Paul Dubrow, chair of the board governing West Kent and its sister college in Ashford, has also stood down.


Three administrators from accountancy firm BDO are probing the accounts while also protecting the students by trying to ensure that the money problems do not affect the provision of courses.


West Kent is not subject to the same stringent conditions, but the FEC had already announced a notice of concern for financial health.

The group is also being investigated by the Education and Skills Funding Agency [ESFA] over money for apprenticeship schemes which it says the body was not entitled to claim. 


The Commissioner has called for North Kent College to take over the bulk of Hadlow College’s widespread concerns, including Princess Christian’s Farm in Hildenborough and a site in Greenwich.


North Kent College already has a significant presence in the London borough, holding partner status with the University of Greenwich.

This includes the Greenwich Maritime Institute and the National Sea Training School. There is also a large campus in Dartford, while Gravesend Technical College is an original element.


With around 2,000 students and more than 300 staff, it has an annual turnover of £25million, and the ESFA has described its financial condition as ‘good’. 


Mr Atkins also recommended that Ashford College and Hadlow’s site in Canterbury, which deals with animal management, should be taken over by the East Kent College [EKC] Group.


EKC was created after the merger of East Kent and Canterbury College last year, and employs more than 1,000 people and has an annual income of £55million.


The FEC gave Canterbury College a notice of concern for financial health in 2016 before the merger took place. 

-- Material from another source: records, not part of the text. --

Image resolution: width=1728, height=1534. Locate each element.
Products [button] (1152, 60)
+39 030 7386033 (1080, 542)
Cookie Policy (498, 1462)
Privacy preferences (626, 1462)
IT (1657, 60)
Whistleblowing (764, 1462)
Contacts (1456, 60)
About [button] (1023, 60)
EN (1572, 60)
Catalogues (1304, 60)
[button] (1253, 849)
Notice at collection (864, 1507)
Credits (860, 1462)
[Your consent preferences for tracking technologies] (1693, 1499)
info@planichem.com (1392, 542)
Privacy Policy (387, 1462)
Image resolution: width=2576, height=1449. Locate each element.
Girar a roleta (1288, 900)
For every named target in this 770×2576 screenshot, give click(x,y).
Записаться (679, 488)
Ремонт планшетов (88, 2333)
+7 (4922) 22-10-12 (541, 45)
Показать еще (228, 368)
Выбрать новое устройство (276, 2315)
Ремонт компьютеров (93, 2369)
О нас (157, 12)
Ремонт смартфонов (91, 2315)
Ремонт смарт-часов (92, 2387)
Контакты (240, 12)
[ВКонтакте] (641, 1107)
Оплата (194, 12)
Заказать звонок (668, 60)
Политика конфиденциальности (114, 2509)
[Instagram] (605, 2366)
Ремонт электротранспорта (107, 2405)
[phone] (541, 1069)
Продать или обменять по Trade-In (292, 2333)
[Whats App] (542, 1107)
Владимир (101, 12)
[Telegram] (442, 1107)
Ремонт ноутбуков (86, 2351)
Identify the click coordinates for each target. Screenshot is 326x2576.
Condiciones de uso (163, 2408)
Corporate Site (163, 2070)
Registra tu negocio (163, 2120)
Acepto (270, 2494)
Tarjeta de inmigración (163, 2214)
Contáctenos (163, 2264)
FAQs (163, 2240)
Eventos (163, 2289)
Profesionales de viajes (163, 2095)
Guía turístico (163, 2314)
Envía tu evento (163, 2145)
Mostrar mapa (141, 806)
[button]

And the Commissioner identified Capel Manor, a land-based college with its main base at Enfield, to take over another of Hadlow College’s animal management sites at Mottingham near Bromley.


Last year’s accounts showed that it had an income of £13.5million, more than 250 staff and an ESFA financial health score of ‘outstanding’.


The Hadlow Group responded to the FEC’s recommendations with a statement saying: “The Education Administrators in respect to Hadlow College and the West Kent and Ashford College board will now consider these recommendations.


“Staff have been informed and will be made aware of relevant decisions and, where appropriate, will be kept informed over the summer.”


It added: “The colleges are undertaking a series of staff update sessions around the campuses/sites this week where staff can raise any questions or issues of concern.


North Kent College said: “Following a robust process the FE Commissioner has now made his recommendations to help solve the challenges at Hadlow College and West Kent and Ashford College.


“The recommendations follow a procedure which saw a range of providers develop bids for either whole, or constituent parts, of both Hadlow College and West Kent and Ashford College.


“The leadership teams of Capel Manor College, EKC Group and North Kent College will now undertake the due diligence required.”